The answer must be every line below that holds the word "target".
The data Start Marker
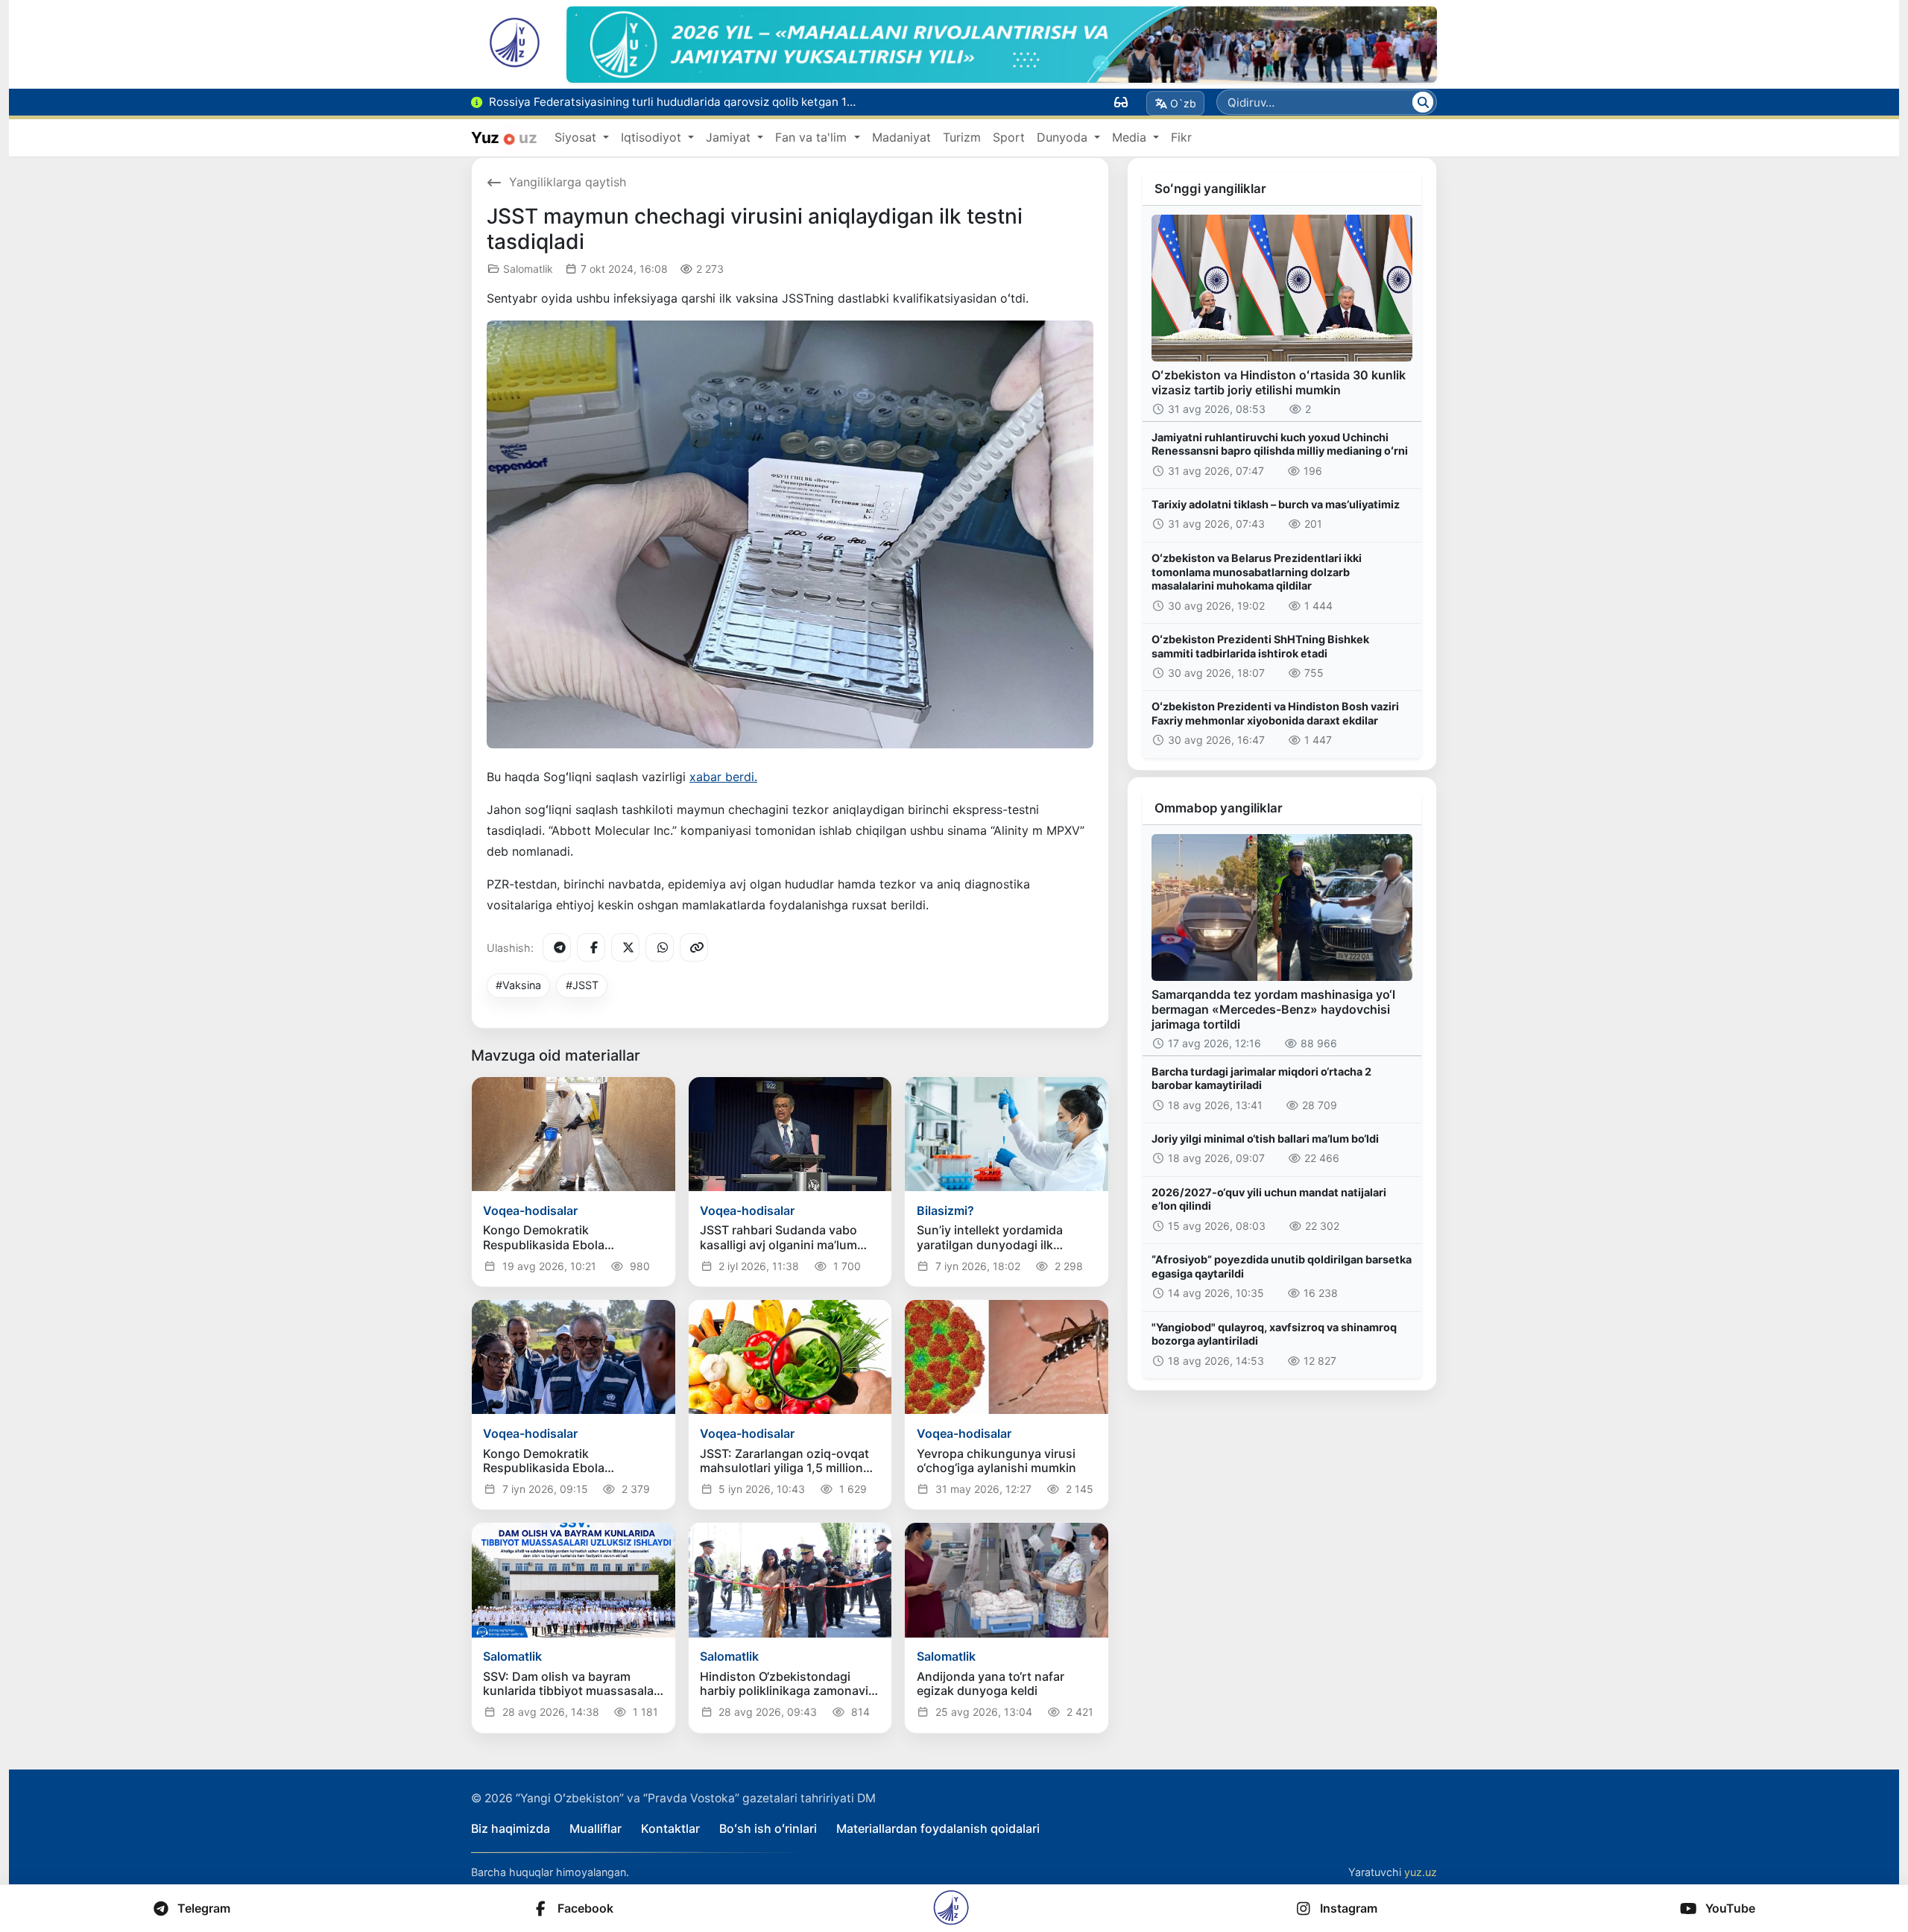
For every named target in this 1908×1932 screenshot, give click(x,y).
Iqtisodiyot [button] (653, 137)
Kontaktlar (670, 1828)
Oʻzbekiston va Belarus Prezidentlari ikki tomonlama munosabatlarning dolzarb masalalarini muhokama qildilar (1257, 572)
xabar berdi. (723, 776)
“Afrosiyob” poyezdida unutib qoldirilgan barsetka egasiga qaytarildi (1282, 1266)
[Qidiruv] (1422, 102)
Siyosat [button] (577, 137)
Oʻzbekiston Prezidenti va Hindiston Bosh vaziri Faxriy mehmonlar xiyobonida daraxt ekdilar (1275, 713)
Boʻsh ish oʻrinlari (768, 1828)
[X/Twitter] (625, 947)
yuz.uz (1420, 1872)
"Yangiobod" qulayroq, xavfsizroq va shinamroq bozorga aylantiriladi (1274, 1334)
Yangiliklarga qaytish (567, 181)
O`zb (1183, 103)
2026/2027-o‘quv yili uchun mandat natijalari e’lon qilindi (1269, 1199)
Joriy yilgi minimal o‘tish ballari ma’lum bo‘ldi (1265, 1138)
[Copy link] (694, 947)
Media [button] (1131, 137)
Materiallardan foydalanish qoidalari (938, 1828)
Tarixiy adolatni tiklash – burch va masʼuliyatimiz (1276, 504)
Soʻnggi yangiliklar (1210, 188)
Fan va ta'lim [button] (812, 137)
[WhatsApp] (659, 947)
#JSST (582, 985)
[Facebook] (591, 947)
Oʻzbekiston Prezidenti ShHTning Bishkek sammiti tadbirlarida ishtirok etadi (1260, 646)
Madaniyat (901, 137)
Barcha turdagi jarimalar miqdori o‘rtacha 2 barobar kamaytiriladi (1261, 1078)
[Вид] (1121, 102)
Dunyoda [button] (1064, 137)
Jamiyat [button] (730, 137)
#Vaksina (518, 985)
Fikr (1181, 137)
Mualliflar (595, 1828)
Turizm (962, 137)
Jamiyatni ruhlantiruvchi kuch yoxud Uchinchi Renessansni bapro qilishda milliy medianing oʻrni (1280, 444)
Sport (1009, 137)
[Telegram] (557, 947)
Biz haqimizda (510, 1828)
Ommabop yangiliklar (1218, 808)
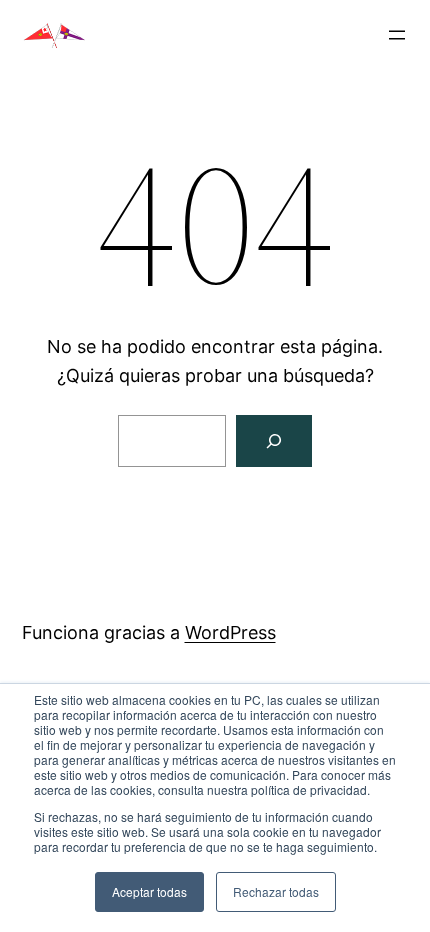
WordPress (230, 632)
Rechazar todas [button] (276, 891)
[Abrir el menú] (397, 35)
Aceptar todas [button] (149, 891)
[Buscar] (274, 441)
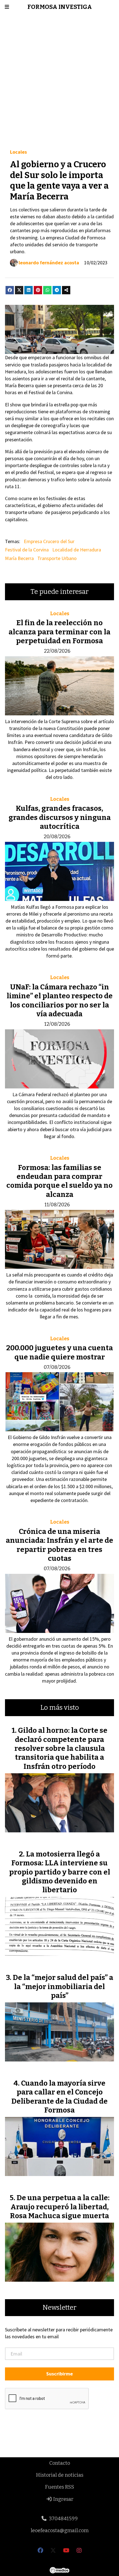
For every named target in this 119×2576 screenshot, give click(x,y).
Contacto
The data End Marker
• The answer:
For every named target in this 1908×1932 screenshot, give click(x,y).
For every named target in this 119×2576 screenshot, give click(x,y).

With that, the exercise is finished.